(Collected data)
— Start —

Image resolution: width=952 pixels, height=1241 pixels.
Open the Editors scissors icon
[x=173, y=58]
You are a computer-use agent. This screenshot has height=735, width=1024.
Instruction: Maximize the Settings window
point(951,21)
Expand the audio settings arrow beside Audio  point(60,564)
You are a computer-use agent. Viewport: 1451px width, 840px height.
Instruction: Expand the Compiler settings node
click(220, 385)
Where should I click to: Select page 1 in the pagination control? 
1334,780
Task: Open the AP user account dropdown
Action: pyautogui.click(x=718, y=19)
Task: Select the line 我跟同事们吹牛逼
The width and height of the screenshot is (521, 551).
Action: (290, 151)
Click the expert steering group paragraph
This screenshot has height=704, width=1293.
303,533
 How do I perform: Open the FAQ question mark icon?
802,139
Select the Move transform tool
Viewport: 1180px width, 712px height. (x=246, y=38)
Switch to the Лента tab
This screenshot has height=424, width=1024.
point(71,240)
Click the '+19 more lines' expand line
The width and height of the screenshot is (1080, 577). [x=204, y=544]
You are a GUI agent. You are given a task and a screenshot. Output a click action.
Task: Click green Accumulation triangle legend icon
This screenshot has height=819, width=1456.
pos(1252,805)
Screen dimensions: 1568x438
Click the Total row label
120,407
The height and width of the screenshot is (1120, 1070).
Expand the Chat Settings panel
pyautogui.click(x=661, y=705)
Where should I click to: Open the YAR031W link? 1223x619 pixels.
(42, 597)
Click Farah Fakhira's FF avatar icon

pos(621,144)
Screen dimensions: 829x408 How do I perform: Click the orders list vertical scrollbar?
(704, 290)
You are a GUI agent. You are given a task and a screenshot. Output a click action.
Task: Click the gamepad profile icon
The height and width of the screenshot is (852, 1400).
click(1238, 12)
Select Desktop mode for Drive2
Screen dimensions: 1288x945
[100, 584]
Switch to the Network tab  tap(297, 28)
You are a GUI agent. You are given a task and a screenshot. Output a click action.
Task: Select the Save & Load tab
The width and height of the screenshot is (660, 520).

— End —

§ **WORK TO BE COMPLETED**:
Print every line of the listing above, unchanged and in its original order.

§ **EXPECTED ANSWER**:
Image resolution: width=952 pixels, height=1241 pixels.
Open the Editors scissors icon
[x=173, y=58]
You are a computer-use agent. This screenshot has height=735, width=1024.
Instruction: Maximize the Settings window
point(951,21)
Expand the audio settings arrow beside Audio  point(60,564)
You are a computer-use agent. Viewport: 1451px width, 840px height.
Instruction: Expand the Compiler settings node
click(220, 385)
Where should I click to: Select page 1 in the pagination control? 
1334,780
Task: Open the AP user account dropdown
Action: pyautogui.click(x=718, y=19)
Task: Select the line 我跟同事们吹牛逼
The width and height of the screenshot is (521, 551).
Action: (290, 151)
Click the expert steering group paragraph
This screenshot has height=704, width=1293.
303,533
 How do I perform: Open the FAQ question mark icon?
802,139
Select the Move transform tool
Viewport: 1180px width, 712px height. (x=246, y=38)
Switch to the Лента tab
This screenshot has height=424, width=1024.
point(71,240)
Click the '+19 more lines' expand line
The width and height of the screenshot is (1080, 577). [x=204, y=544]
You are a GUI agent. You are given a task and a screenshot. Output a click action.
Task: Click green Accumulation triangle legend icon
This screenshot has height=819, width=1456.
pos(1252,805)
Screen dimensions: 1568x438
Click the Total row label
120,407
The height and width of the screenshot is (1120, 1070).
Expand the Chat Settings panel
pyautogui.click(x=661, y=705)
Where should I click to: Open the YAR031W link? 1223x619 pixels.
(42, 597)
Click Farah Fakhira's FF avatar icon

pos(621,144)
Screen dimensions: 829x408 How do I perform: Click the orders list vertical scrollbar?
(704, 290)
You are a GUI agent. You are given a task and a screenshot. Output a click action.
Task: Click the gamepad profile icon
The height and width of the screenshot is (852, 1400).
click(1238, 12)
Select Desktop mode for Drive2
Screen dimensions: 1288x945
[100, 584]
Switch to the Network tab  tap(297, 28)
You are a GUI agent. You are given a task and a screenshot. Output a click action.
Task: Select the Save & Load tab
The width and height of the screenshot is (660, 520).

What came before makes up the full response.